Document extract:
━━━━━━━━━━
The first logical step for sponge cities to embrace is to change building codes to require sponge foundations for shallow to medium-depth excavations. ICE suggests that city building codes specify temporary steel sheet pile walls for the retaining wall around the perimeter of a building site and that diaphragm walls are only chosen for deep excavation where the retaining wall also has a structural bearing function. Because sheet pile walls are used as temporary solutions, after the construction work is completed the sheet piles are extracted and reused and the site returns to its original condition. Even when used as a permanent shoring solution these walls have the advantage of a being just 1-2 cm wide compared to 700-1000cm of a concrete wall.


Sponge foundations are tightly interwoven with urban construction and old city construction issues, resolving such common construction issues such as nuisance to residents from sound, dust, traffic interruption, vibration damage to existing structures, soil displacement, carbon emissions, and surface and ground water pollution. Switching from diaphragm walls to steel retaining walls has other environmental advantages too. Construction speed is multiple times faster, the method is economical as steel is extracted and reused, and no concrete (the world’s No. 2 contributor to carbon emissions) or bentonite (major contributor to river and air pollution) are necessary in the construction process.
━━━━━━━━━━
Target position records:
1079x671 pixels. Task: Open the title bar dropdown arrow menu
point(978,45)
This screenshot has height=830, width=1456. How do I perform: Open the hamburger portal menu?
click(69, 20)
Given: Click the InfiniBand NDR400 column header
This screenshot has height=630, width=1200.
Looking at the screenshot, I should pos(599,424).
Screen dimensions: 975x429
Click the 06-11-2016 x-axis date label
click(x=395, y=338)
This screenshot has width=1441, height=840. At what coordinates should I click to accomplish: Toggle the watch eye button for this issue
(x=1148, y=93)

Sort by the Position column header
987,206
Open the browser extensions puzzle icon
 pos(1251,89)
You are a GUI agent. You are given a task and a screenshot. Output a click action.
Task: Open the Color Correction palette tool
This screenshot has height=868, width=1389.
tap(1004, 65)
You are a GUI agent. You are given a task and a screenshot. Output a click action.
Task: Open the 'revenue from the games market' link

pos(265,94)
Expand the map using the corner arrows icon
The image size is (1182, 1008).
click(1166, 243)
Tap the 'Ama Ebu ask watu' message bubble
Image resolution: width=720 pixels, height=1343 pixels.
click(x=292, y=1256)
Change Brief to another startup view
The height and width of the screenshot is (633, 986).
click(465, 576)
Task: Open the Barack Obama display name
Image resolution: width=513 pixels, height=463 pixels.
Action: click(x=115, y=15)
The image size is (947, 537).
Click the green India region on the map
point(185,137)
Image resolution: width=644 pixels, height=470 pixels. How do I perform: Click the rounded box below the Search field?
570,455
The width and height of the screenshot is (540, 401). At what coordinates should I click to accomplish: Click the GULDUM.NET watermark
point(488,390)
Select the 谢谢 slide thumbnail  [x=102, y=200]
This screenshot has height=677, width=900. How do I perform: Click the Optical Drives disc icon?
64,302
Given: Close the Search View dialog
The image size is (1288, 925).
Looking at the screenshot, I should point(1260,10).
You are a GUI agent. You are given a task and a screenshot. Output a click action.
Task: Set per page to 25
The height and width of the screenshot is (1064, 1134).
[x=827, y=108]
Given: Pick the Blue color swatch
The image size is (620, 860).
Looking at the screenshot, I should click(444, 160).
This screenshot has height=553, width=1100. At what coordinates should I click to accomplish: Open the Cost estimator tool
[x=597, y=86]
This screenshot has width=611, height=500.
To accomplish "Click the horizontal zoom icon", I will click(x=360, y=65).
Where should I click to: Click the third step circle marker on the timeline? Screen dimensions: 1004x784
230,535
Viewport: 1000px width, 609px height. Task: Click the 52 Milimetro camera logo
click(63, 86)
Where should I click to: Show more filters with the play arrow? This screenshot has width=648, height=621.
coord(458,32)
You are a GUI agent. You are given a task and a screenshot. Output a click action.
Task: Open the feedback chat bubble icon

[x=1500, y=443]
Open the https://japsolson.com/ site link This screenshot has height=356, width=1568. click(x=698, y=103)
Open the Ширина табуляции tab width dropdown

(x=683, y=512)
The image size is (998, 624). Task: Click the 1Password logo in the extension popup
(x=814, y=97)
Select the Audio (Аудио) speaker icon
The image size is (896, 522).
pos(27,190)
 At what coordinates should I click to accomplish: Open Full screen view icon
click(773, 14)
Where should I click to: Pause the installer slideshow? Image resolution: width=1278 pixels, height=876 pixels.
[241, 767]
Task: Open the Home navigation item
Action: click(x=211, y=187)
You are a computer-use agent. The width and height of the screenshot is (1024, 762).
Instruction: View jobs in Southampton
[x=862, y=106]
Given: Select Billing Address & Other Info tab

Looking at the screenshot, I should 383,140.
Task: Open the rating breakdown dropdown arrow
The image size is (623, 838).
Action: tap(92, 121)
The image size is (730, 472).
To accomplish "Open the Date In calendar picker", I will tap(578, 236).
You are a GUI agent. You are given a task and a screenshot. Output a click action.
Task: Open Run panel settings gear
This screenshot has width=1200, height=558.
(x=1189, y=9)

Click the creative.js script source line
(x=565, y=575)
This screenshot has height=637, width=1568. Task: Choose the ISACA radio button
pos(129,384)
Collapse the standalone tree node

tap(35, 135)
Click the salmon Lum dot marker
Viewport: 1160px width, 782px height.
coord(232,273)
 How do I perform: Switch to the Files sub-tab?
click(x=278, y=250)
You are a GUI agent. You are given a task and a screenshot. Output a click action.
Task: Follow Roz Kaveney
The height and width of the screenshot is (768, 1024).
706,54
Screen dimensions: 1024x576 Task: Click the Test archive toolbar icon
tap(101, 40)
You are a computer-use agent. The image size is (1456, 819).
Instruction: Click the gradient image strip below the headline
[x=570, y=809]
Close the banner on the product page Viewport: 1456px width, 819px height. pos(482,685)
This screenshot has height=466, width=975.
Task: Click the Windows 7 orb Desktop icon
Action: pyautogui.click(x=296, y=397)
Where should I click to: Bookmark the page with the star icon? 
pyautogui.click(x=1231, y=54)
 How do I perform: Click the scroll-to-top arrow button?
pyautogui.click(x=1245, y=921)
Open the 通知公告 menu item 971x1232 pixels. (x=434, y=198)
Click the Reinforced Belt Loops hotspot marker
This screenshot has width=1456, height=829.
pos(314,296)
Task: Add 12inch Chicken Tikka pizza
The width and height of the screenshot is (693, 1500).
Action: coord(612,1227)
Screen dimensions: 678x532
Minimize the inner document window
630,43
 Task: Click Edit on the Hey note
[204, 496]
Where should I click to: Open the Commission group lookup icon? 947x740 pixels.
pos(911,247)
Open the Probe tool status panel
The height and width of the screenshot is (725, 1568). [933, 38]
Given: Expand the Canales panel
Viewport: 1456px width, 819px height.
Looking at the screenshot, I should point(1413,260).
━━━━━━━━━━
Tasks to carry out:
• A. According to the sponge foundations text, why does a building site return to its original condition after construction when steel sheet pile walls are used?
• B. Pick up the sponge foundations text after its final sentence and continue it.

Outputs in order:
• A. Sheet pile walls are used as temporary solutions, so once the construction work is completed, the sheet piles are extracted and reused, and the site returns to its original condition.

• B.
Further Considerations
As the sponge city concept is new and local governments are seeking recommendations and deliberating what measures to implement and to what effect, it is good to consider some clashes of interests in order to resolve the contradictions between them. With very high land prices, even underground space has enormous economic value. China’s megacities are already utilizing a great part of the underground space for parking garages, malls, subway tunnels, and road tunnels. This clashes with the sponge city initiative as developing underground space affects the cities capacity to absorb water. The national municipal tunnel initiative was, in part, conceived to solve flash flooding problems, but the building of more underground structures may in fact worsen the problem. Building municipal tunnels with sheet piles sponge foundations is the way forward to ensure this new infrastructure does not contribute to more runoff water.
When the news of the Sponge city concept was breaking it was a no-brainer for ICE to see the obvious solution that would solve the root of the problem. We see enormous opportunities for companies that are specialized in inner city construction, for companies that offer sheet piles, and equipment providers such as ICE that offer resonance free vibratory hammers that drive and extract sheet piles without resonance. For more information on sponge foundations and its contribution to sponge city goals contact ICE today!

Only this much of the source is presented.